Only queens and female workers collect pollen purposively, grooming the pollen into their pollen baskets found on the hind legs, depositing the harvest into brood cells once they return to their nest.

Bumblebees vary in appearance, although they are generally plump, and densely furry. With a round body, many of them have broad bands of colour. Once they dip themselves into the pollen, they become cute fluffy little creatures.

Every autumn brings me joy seeing them gathered together over the flowers in my cottage garden. They seem to like these tall yellow flowers, and in cool evenings they seem to ignore the surroundings.

They look quite lethargic, lacking in energy, signs they will die soon, I guess. Or they might be queens, getting ready for the winter. Except for new queens, which hibernate during winter, bumble bee colonies die in late fall. Queens overwinter in small holes just beneath the ground’s surface, emerging in spring to create new colonies.

Due to many factors, over the last half century, there was a declining of bee population in Europe, North America, and Asia.
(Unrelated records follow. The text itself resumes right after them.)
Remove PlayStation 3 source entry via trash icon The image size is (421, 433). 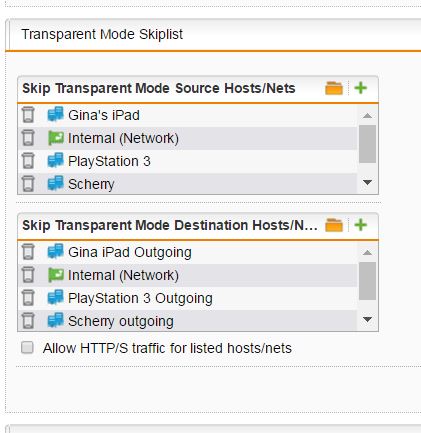coord(28,161)
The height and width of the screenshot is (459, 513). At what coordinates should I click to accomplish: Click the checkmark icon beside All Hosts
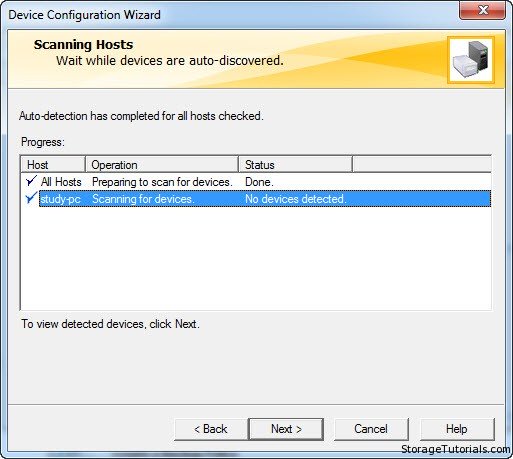tap(31, 181)
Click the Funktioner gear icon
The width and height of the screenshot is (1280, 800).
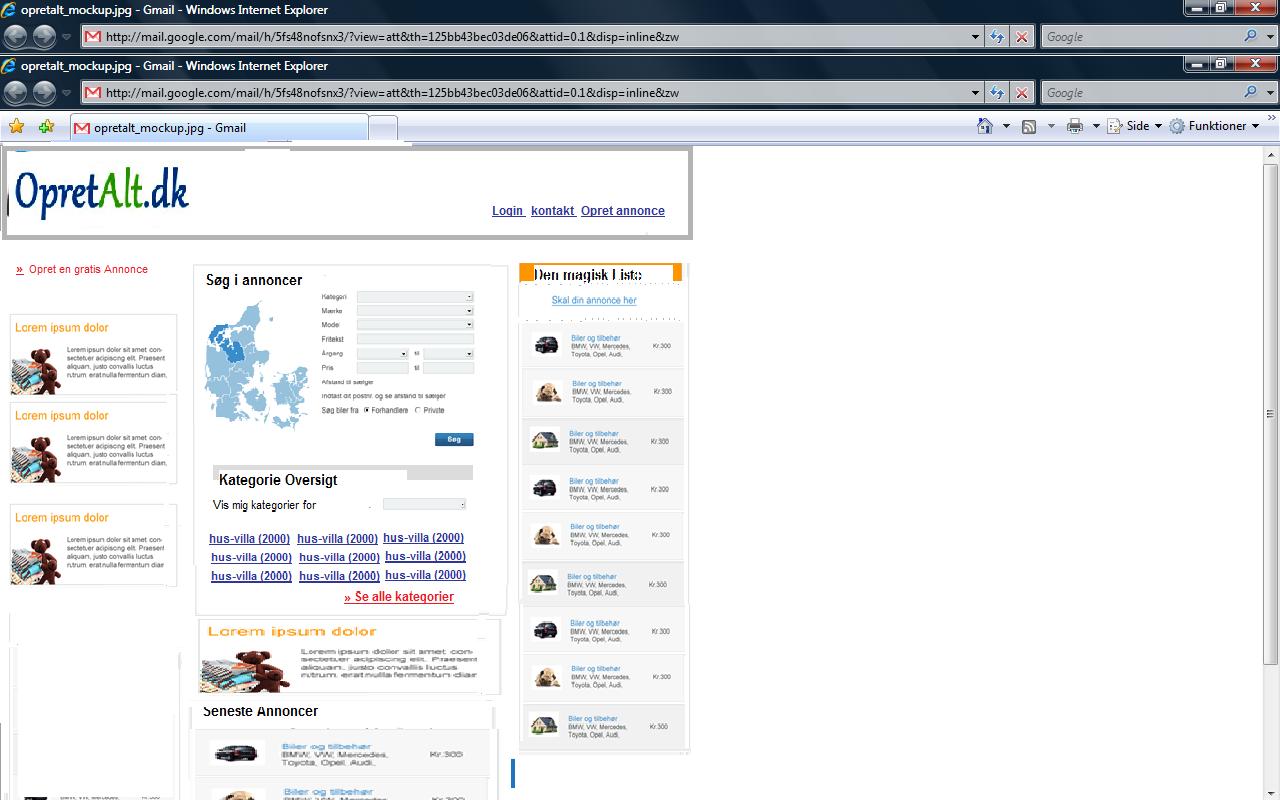point(1177,126)
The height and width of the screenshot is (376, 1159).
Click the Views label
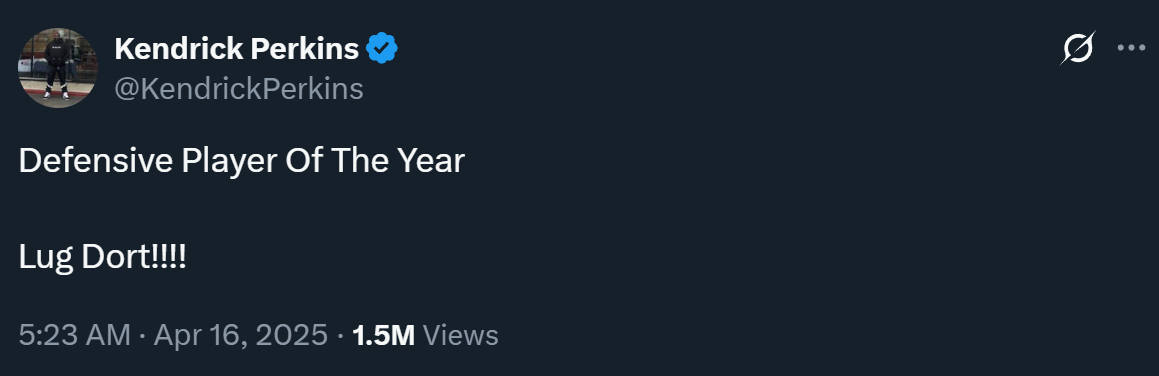(461, 335)
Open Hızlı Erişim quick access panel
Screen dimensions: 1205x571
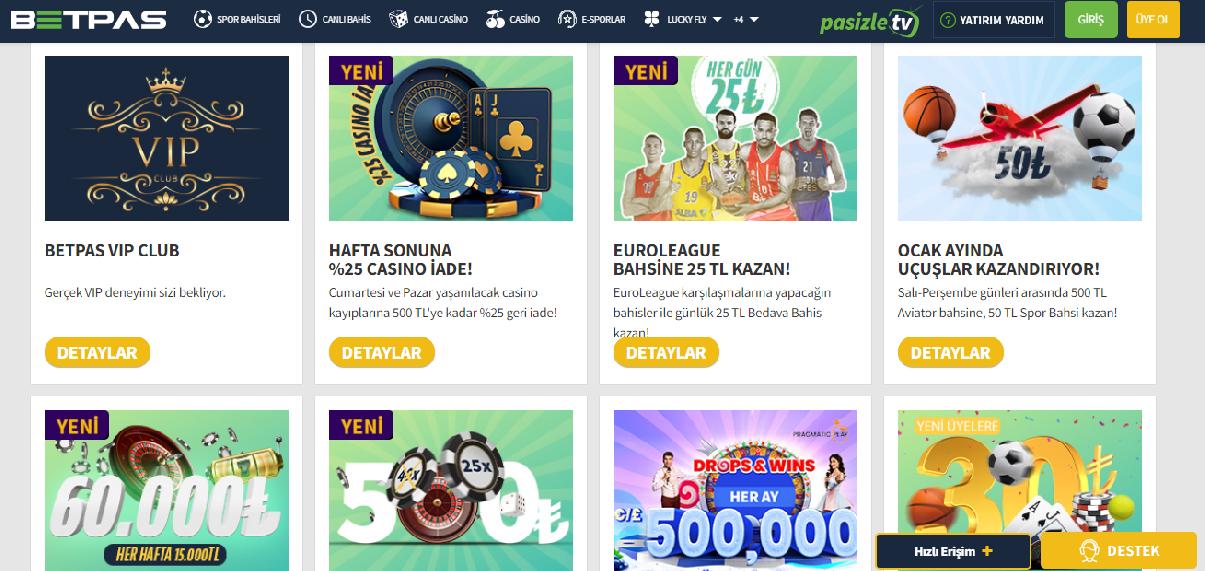click(x=953, y=551)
It is said that one third of the human food supply depends on pollination, so I’m more than happy when I see the bunch of them foraging freely in my garden.

Interesting facts:

* Some species of bee employ a technique called sonication, or buzz pollination, when they harvest pollen. During sonication, the bee rapidly vibrates its flight muscles while attached to the flower. This loosens the pollen, which makes it easier to collect. Also, the length of their tongue determines which flower a bee can forage from.

* A bee queen can live up to five years. She is the busiest in the summer months, when she can lay up to 2,500 eggs a day.

* Bees have five eyes (two compound eyes and three tiny ocelli eyes)

* Each bee has 170 odorant receptors, which means they have one serious sense of smell. They use this to communicate within the hive and to recognise different types of flowers when looking for food.

* Honey bees are amazing flyers. They fly at a speed of around 25km per hour and beat their wings 200 times per second.

* Bumblebees are one of the few insects that can control their body temperature. They can shiver their flight muscles in cold weather to warm themselves. Their large size and hairy coats also help them stay warm.

24 thoughts on “October-Feast in our garden

  1. Such a beautiful and colourful post, Christie. At this time of the year, we barely have any flowers growing outside, yet at the same time, it is fascinating to watch seasons shift and change 🙂 Aiva xx

    Liked by 1 person

    1. The season is changing here too, Aiva. Last week got colder, but the temperatures still vary on a daily basis. Although this year foliage isn’t that great, we enjoy the sun these days, indulging ourselves under the warm sunshine😊
      Have a lovely season!! Christie xx

      Liked by 1 person

  2. I love your bees. Texas had a terrible freeze this spring killing many of our bees. I saw a few recently and very carefully removed one from a spider’s web but it was too late. The poor wee spider was so annoyed…

    Liked by 1 person

  3. Fascinating post, Christie! And such a colorful burst for my eyes this evening. I loved it! I think by now, we all (should) know the importance of bees in our world and our lives. I find them amazing, cute, energetic, and important for our survival. Very different than wasps. I wish more people understood the difference. There is no reason to be afraid of bees. They are super important for many reasons. Happy Halloween!

    Liked by 1 person

    1. Hope you had a nice Halloween too! Unfortunately we didn’t see kids in our neighbourhood this year either, although many friends stated otherwise in other areas. So we had to eat all candies ourselves😅😅 Autumn is always a nice season for us here, and the little bees keep us entertained for sure, even after some birds start migrating south. I will miss them till next spring for sure!

      Liked by 1 person

  4. Wow, this is a really interesting post Christie! Never thought one can say so much about bees (where were you when I had to write an essay about bees in primary school 😉).
    Love your close-up shots of the bees on the flowers … I could almost see how they were dipping in and out of the pollen (do you think they get hay fever as well? – hopefully not) 😁.